Pipeline Usage
This page details the usage of RAIL in pipeline mode. A RAIL pipeline is an ordered arrangement of RAIL stages, with defined inputs, outputs, and configurations. Like with stages, running RAIL via pipelines is configurable and reproducible. It is the recommended mode of usage for:
well-defined workflows
operating on large data sets
workflows that make use of parallelization
To learn more about RAIL stages, visit the What Are RAIL Stages? page.
What does a pipeline do? Why would you want to make a pipeline?

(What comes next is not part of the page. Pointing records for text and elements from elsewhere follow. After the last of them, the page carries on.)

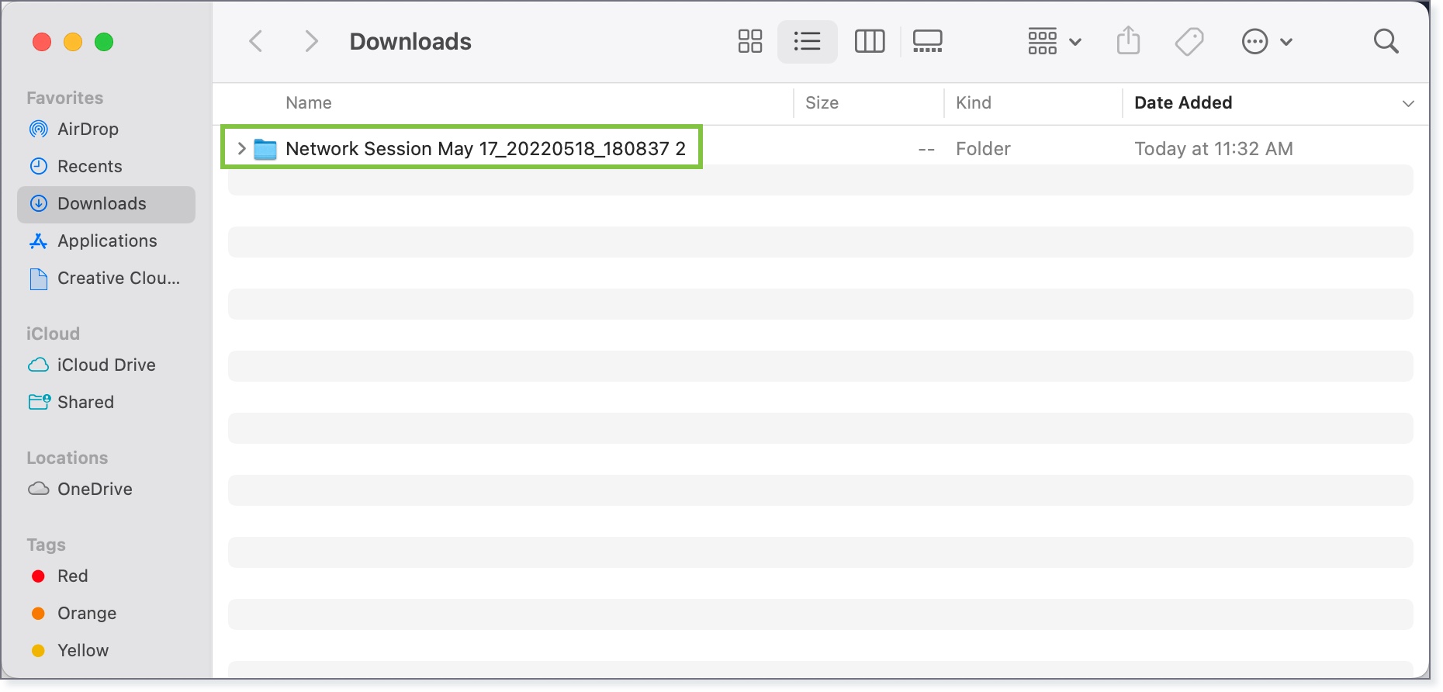Viewport: 1443px width, 692px height.
Task: Switch to gallery view
Action: click(x=927, y=41)
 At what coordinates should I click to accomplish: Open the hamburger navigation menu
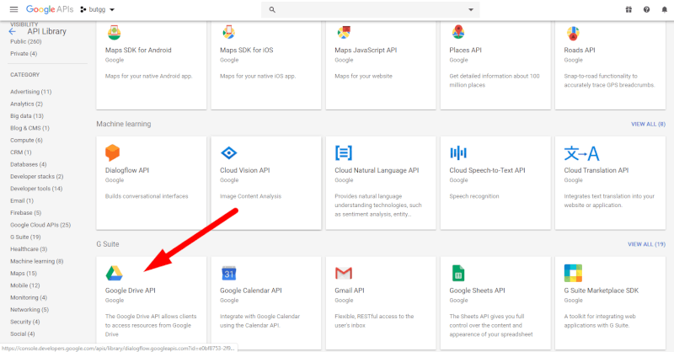[13, 9]
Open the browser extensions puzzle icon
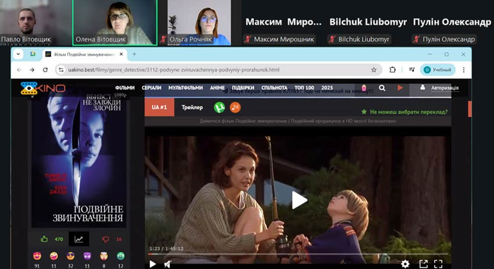The width and height of the screenshot is (494, 269). tap(393, 70)
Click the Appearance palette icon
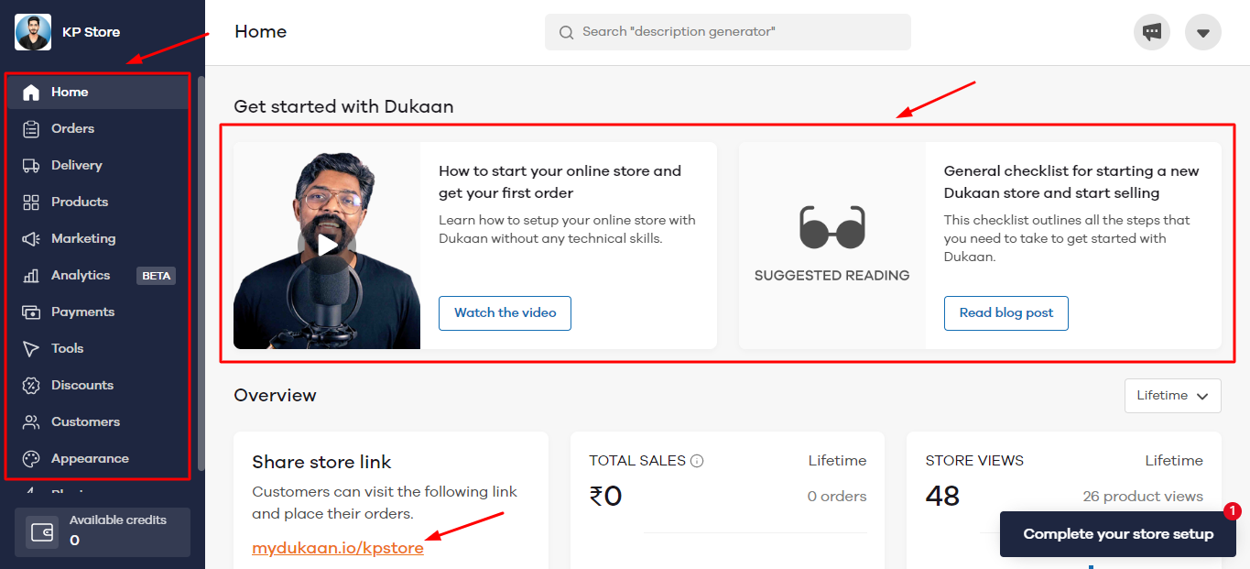 [31, 459]
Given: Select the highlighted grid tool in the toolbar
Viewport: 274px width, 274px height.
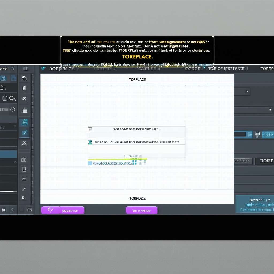Looking at the screenshot, I should [25, 123].
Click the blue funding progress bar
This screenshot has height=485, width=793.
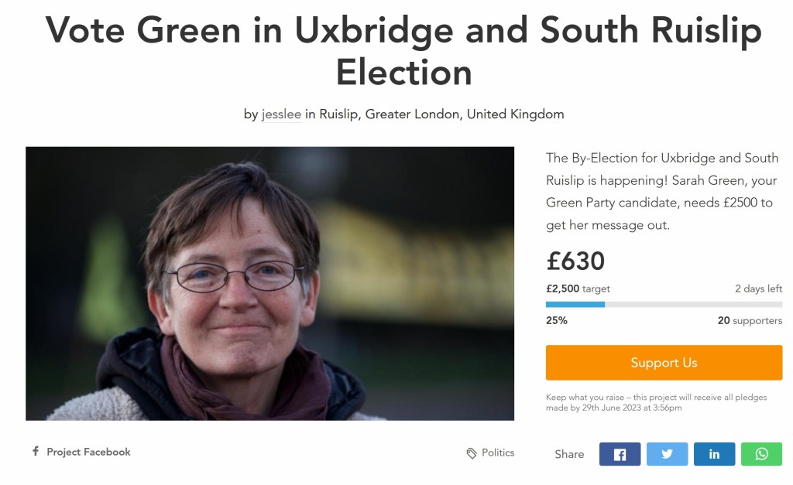pos(575,305)
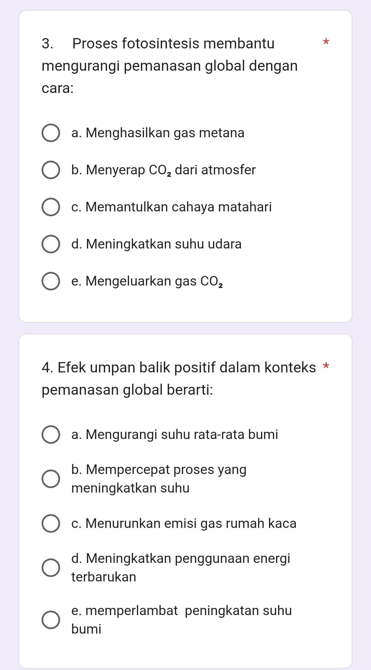371x670 pixels.
Task: Click the 'b. Menyerap CO₂ dari atmosfer' label text
Action: [x=164, y=170]
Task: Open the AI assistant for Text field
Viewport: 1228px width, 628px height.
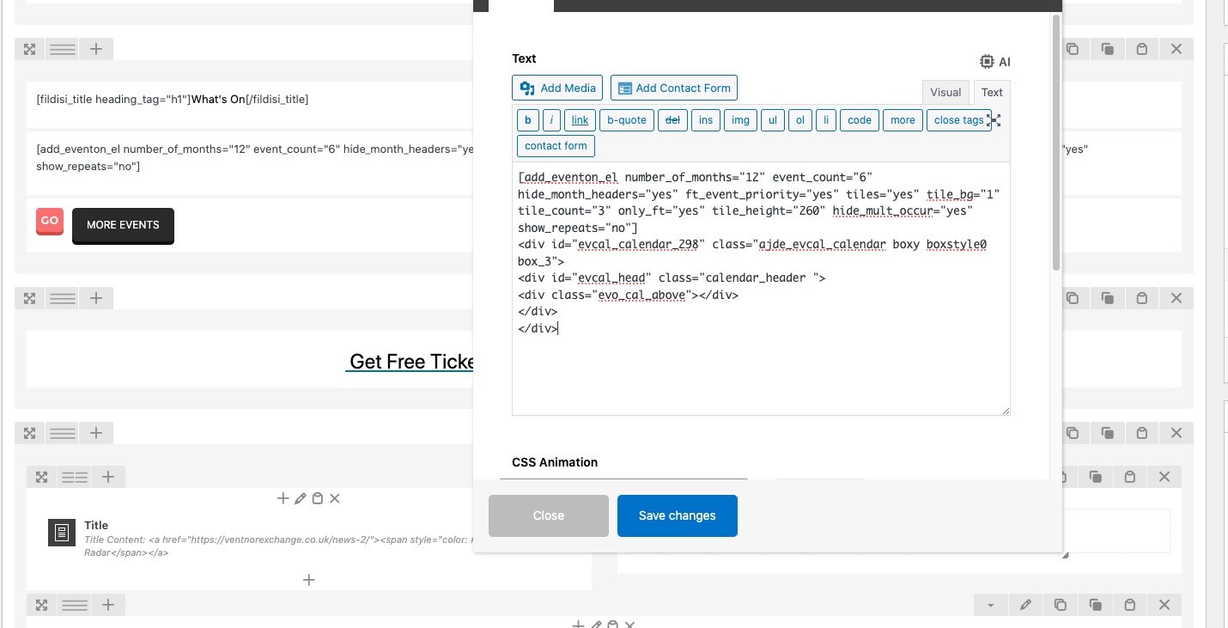Action: pyautogui.click(x=995, y=62)
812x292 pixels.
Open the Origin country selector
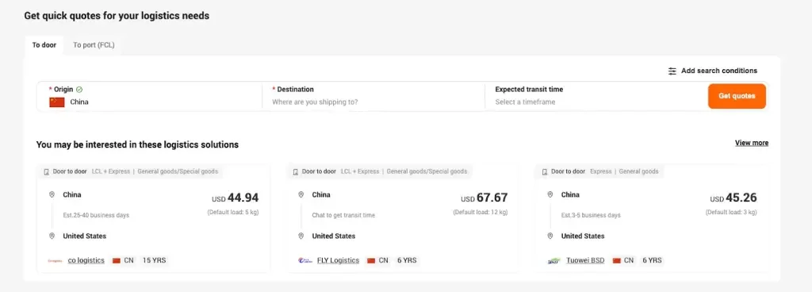[150, 96]
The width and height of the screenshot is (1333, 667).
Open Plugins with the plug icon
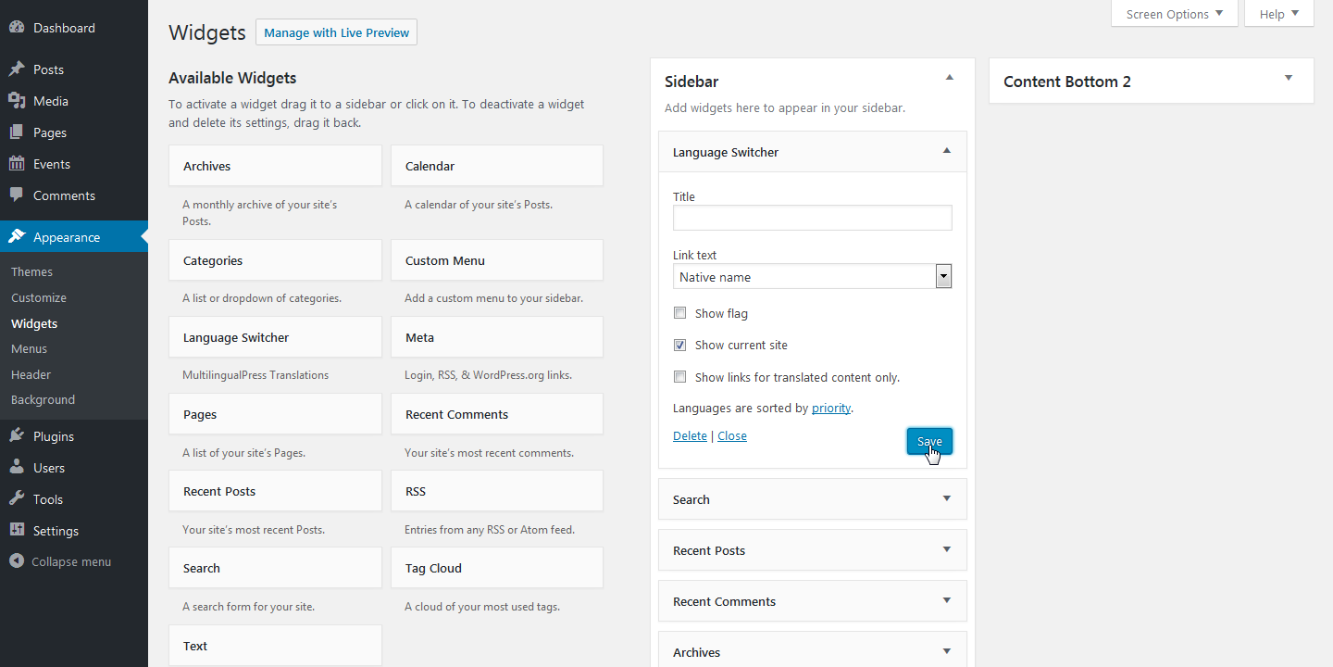point(19,435)
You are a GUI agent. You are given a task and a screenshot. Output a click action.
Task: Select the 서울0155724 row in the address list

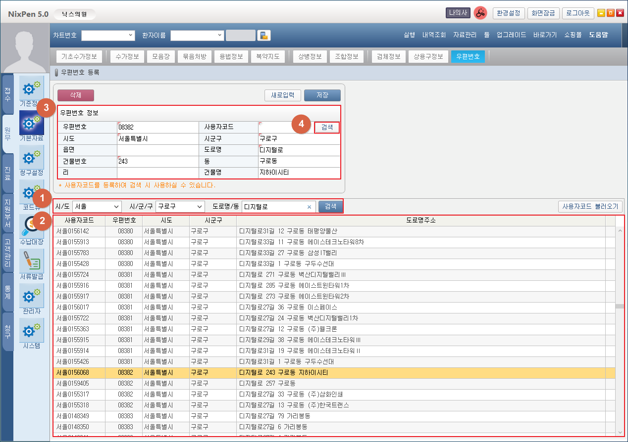pos(73,274)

A RAIL pipeline is a directed acyclic graph of RAIL stages, defined by the
guarantee that the inputs to each stage either exist already or are produced as
output of earlier stages in the pipeline. A pipeline is defined by two .yml
files, containing:
All the configuration parameters for every stage in the pipeline, including each stage’s name and its inputs and outputs
The order in which the stages are to be run
With pipelines, a user can reproduce workflows and outputs. Pipelines allow a user to detail the order of stages to be run, as well as the inputs, outputs, and settings of each stage, prior to execution. Pipelines can also be parallelized. Thus, an example use case would be running RAIL on HPC systems, where the configuration method and parallelization are suited for that workflow.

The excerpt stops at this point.